__Document section__.
━━━━
Right after attending the 8th General Assembly of IUCN which was held in Nairobi, the group proceeded from Nairobi to Addis Ababa on Sept 25th, 1963. The mission was comprised of Sir Julian Huxley, a former Director-General of UNESCO from London (the head of the mission); Prof. Th. Monod at the Museum of National d’histoire Naturalle of Paris and Director of the Institut franqais d’Afrique noire, from Paris and Dakar; Mr. L. Swift, former Director of the Division of Wildlife Management, U.S. Department of Agriculture; Dr. E.B. Worthington, Deputy Director of the Nature Conservancy of London; and Mr. Monsieur Alain Gille, UNESCO Science Officer for Africa. The mission was received by His Imperial Majesty the Emperor and exchanged ideas. Also, the mission visited some relevant institutions in Addis Ababa, including the Institute of Archaeology, the Office of Tourism, the Haile Selassie I University and the Ministry of Agriculture. For seven consecutive days, starting on September 26th, 1963, the mission conducted intensive field trips across the countries, encompassing Awash, Jima, Maji, the north end of Lake Rudolf, Omo River Delta, Lake Stefanie, Rift Valley Lakes, the Blue Nile Gorges, Lake Tana and Mount Simien Massif. Mr. Wolde Michael Kelecha, the then Director of Forestry and Game accompanied the mission on all its field visits.
━━━━
__Data excerpt__.

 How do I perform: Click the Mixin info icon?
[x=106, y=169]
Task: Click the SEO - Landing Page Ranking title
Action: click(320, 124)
━━━━
__Exercise details__. According to the account of the 1963 mission to Ethiopia, who accompanied the mission on all its field visits?

__Reply to the exercise__. Mr. Wolde Michael Kelecha, then Director of Forestry and Game, accompanied the mission on all its field visits.